June 2019
by Robert Eikel
Robert Eikel is a catechist and CCTheo board member from Hartford, CT.
On Easter Monday I buried one of my oldest and closest friends. At the end of the funeral Mass, we shouldered the casket and turned to carry John out of his parish church for the last time. The crucifix led the procession and as we started to walk, I looked up and saw the image of Christ on the cross, above and a few paces ahead of us. Suddenly I remembered:
The Good Shepherd calls his own sheep by name and leads them out.
When he has gone on ahead of them, his sheep follow him, because they know his voice.

The Good Shepherd leads each of his sheep in both life and death. He calls each of them – by name – from the cross, to the cross, and ultimately through the cross to the green pastures and still waters of his blessed rest. Sometimes he leads us to a place we want to go; sometimes he leads us, like Peter, to a place we do not want to go (Jn 21:18). Always he leads us where we need to go: closer to himself.
John died suddenly in his early forties, leaving a wife and three small children. His death shattered his friends and family. Nobody wanted John to go to the grave where the Good Shepherd led him that day. But we all knew that John knew the Good Shepherd’s voice and would follow him where he needed to go.

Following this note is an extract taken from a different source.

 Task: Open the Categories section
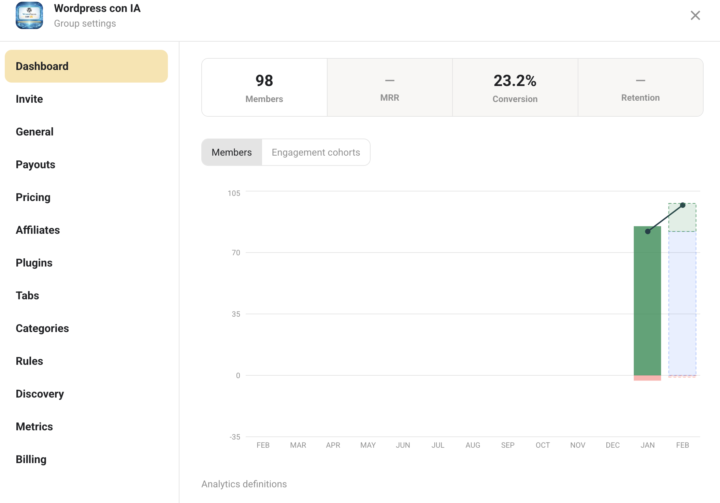pos(42,329)
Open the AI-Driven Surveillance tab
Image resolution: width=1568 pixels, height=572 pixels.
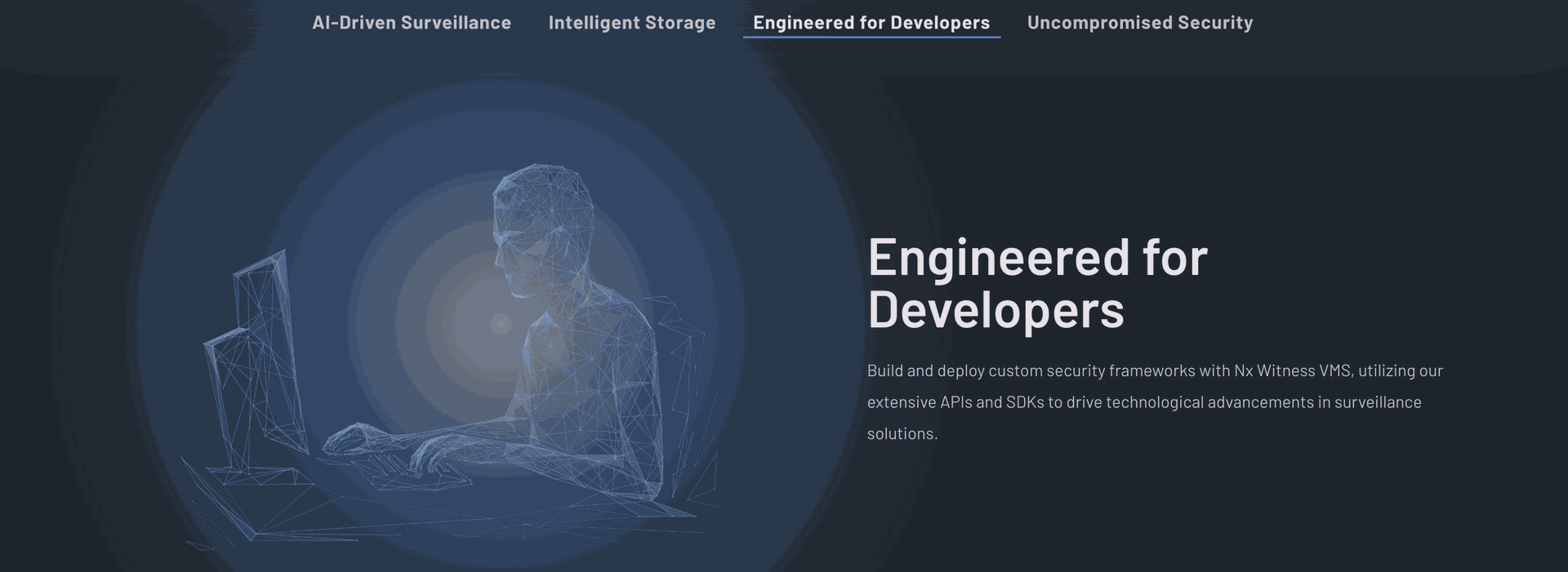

The sheep follow the Good Shepherd because they know his voice – they hear it amid all the others, recognize it as the Good Shepherd’s, and trust him to lead them. This takes work! It’s not easy to hear him amid the other voices calling in our lives, to recognize him among the others, and to trust him even when he leads us where we do not want to go. The daily and weekly work of prayer and worship, at home and in church and in the atrium, form our souls to know and to follow – not all at once, but slowly and patiently over months and years.
Many of us are winding up our atrium year and preparing for a summer break. Our children, too, will be away from the atrium for a few months. How will we keep up our regular work of learning to know the Good Shepherd’s voice? How will we use our time to prepare our environments and ourselves to help children do the same?